§ TO DO
**1.** Answer these questions from the passage on Cactus, one answer per line:
(a) Which benchmarks does the empirical evaluation use?
(b) What mean accepted token length does Cactus reach on GSM8K with m=20, Qwen 3 14B/0.6B, and δ=1.0?
(c) On A100 GPUs, what speedup over baseline decoding does Cactus approach?
**2.** Translate this sentence from the passage on Cactus into French: "On realistic hardware (A100 GPUs), Cactus approaches 1.9× speedup over baseline decoding and systematically beats SpS and TAS in all tested settings."

§ DOCUMENT SECTION
-*-
Unlike TAS, which heuristically increases acceptance at the risk of semantic drift, Cactus rigorously enforces a divergence constraint ensuring the generated outputs do not deviate excessively from the verifier’s intended output distribution. The theoretical analysis includes optimality guarantees for the achieved acceptance rate under the divergence budget, generalization to other f-divergences, and establishes suboptimality of cross-entropy constrained variants (as in TAS).
Experimental Results
Empirical evaluation spans multiple open LLM series (Qwen 3, Gemma, DeepSeek R1, LLaMA), diverse benchmarks (GSM8K, IFEval, GPQA), and incorporates both strict-match accuracy and throughput metrics (acceptance length, rejection rate, wall-time speedup). The analysis shows:
- Acceptance Efficiency: Cactus significantly elevates mean accepted token length (AL) compared to SpS (e.g., 7.61 vs. 5.44 on GSM8K with m=20, Qwen 3 14B/0.6B, for δ=1.0), and outperforms or matches TAS, while maintaining lower or equivalent rejection rates.
- Quality-Robustness Tradeoff: Unlike TAS, whose increased acceptance can cause measurable accuracy drops on tasks sensitive to distributional shifts (e.g., GPQA), Cactus preserves and often improves strict-match accuracy, illustrating effective fidelity control.
- Scalability: Cactus generalizes well across model sizes (up to 32B verifier), model architectures, and increasingly capable drafters (with throughput gains scaling as draft model quality improves).
- Wall-Time Speedups: On realistic hardware (A100 GPUs), Cactus approaches 1.9× speedup over baseline decoding and systematically beats SpS and TAS in all tested settings.
-*-
§ EXTRACTED DATA
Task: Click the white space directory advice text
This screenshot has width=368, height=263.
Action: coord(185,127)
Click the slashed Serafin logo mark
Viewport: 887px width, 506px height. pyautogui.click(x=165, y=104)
-*-
§ RESPONSES TO THE TASKS
**1.**
(a) GSM8K, IFEval, and GPQA.
(b) 7.61.
(c) 1.9×.

**2.** Sur du matériel réaliste (GPU A100), Cactus approche une accélération de 1,9× par rapport au décodage de référence et surpasse systématiquement SpS et TAS dans tous les contextes testés.